I sent her my notes, and she missed the three classes after that so far. Those were her first absences, and I know that because I have checked up on her everyday.
I was puzzled: Did she leave because of me or for other reasons? If she left because of me, was she bothered or in pain just like me? But it was all irrelevant. I have lost her forever. She took away the only medium of our meeting.

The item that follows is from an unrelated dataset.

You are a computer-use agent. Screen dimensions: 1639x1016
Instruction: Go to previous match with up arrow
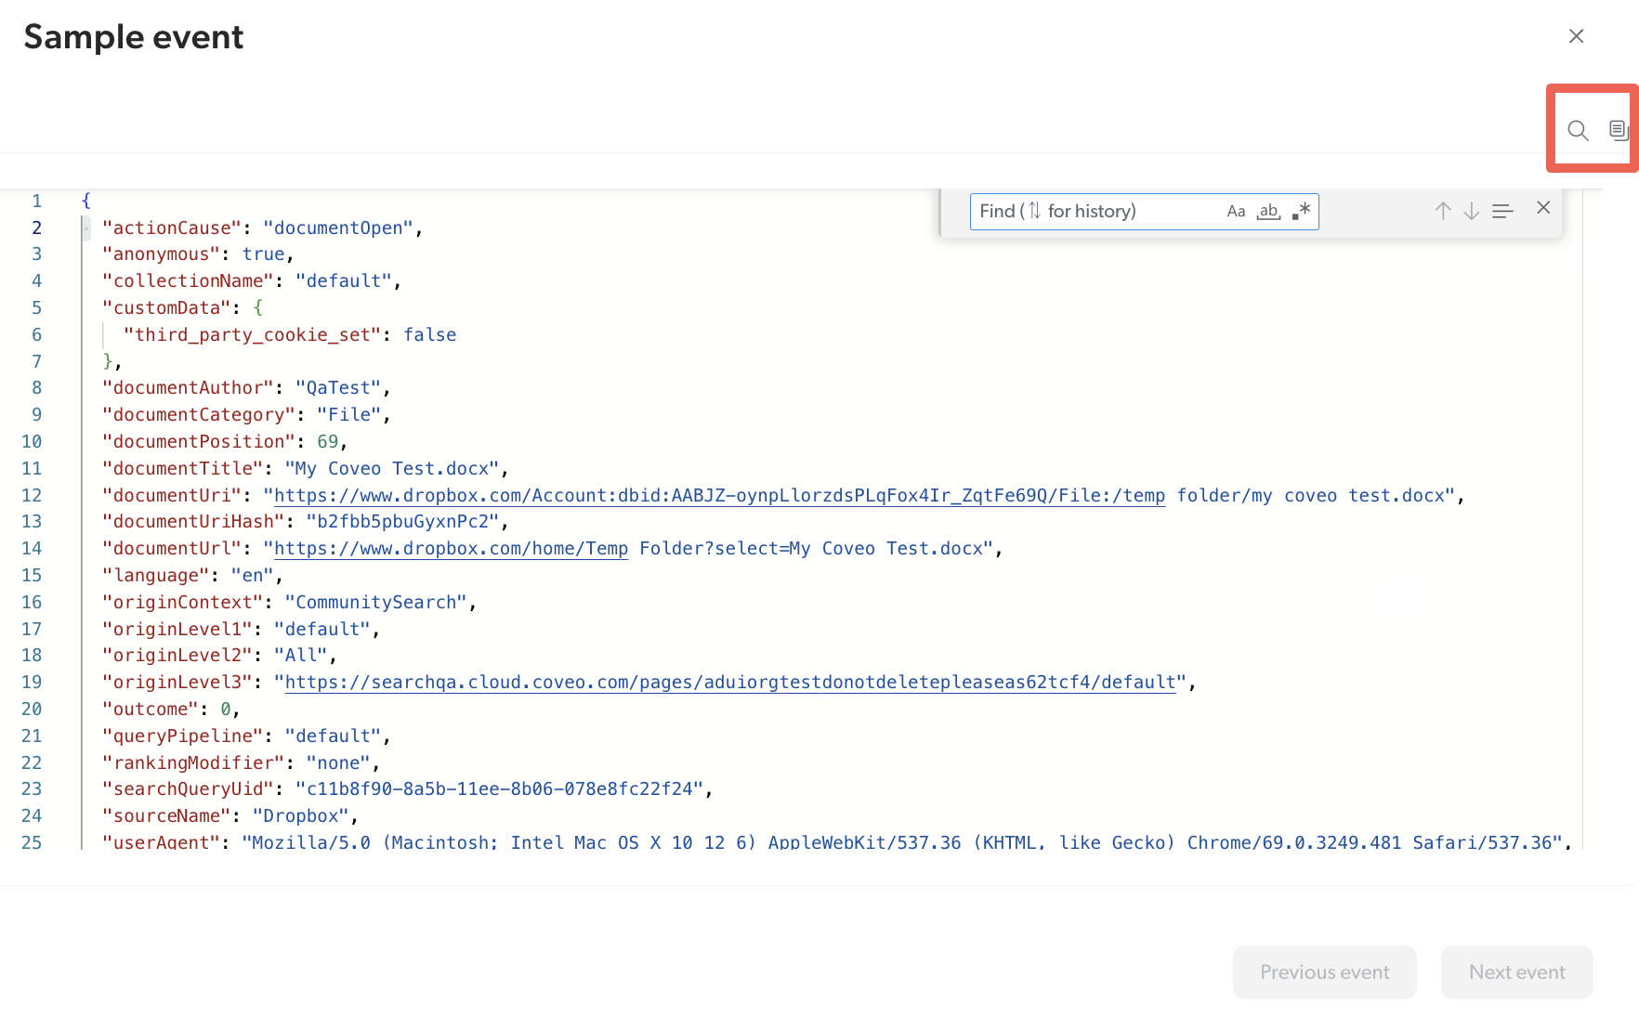1442,211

After I sent the notes, I imagined the worst scenario to be that she would show up and pretend like she’s read nothing. I realize now that that would have been heaven. The worst scenario is the one she’s chosen: For our story to end before it begins, just like an aborted child, or a seed that couldn’t reach the surface. I know I got carried away, but I have a good justification. My gut feeling which I have always trusted, was usually laid back. Never before has it pushed to sit next to someone, to talk to them, to be silly only in order to initiate something (anything), to ask them out in front of a fairly large group of observers. It gave me the illusion of confidence. I was certain that my gut feeling has only awaken this time because there was something.
My hope now is simply to get to see her again on campus. Not as strangers, as we used to be, but as love and admiration on one side and hate and disgust on the other. I don’t even hope for eye-contact, I simply want to see her acting like herself as a neutral observer.
The first thing I wrote, one week after I have seen her for the first time: “A spark. A candle in a dark desert night. A feeling of weightlessness, of floating in the air. An ability to feel the blood traveling through every cell. A primal instinct guiding every thought, decision, and action.”
“One key ingredient of so-called experience is the delusional faith that it is unique and special, that those included in it are privileged and those excluded from it are missing out” -Jennifer Egan, A Visit From The Goon Squad
“Where are you hiding, Dolores Haze?
Why are you hiding, darling?
(I talk in a daze, I walk in a maze,
I cannot get out, said the starling.)” -Vladimir Nabokov, Lolita
I have changed my pen to a pencil, and retired the clothes I wore when she said no. Weak attempts to feel less helpless.
The next two days [after she rejected me] were cold and rainy, I deserved neither warmth nor comfort.
I said “I want to be close enough to know what exists, but far enough to suffer alone without humiliation” and I was shown both, the pinnacle of female beauty and the pinnacle of male suffering.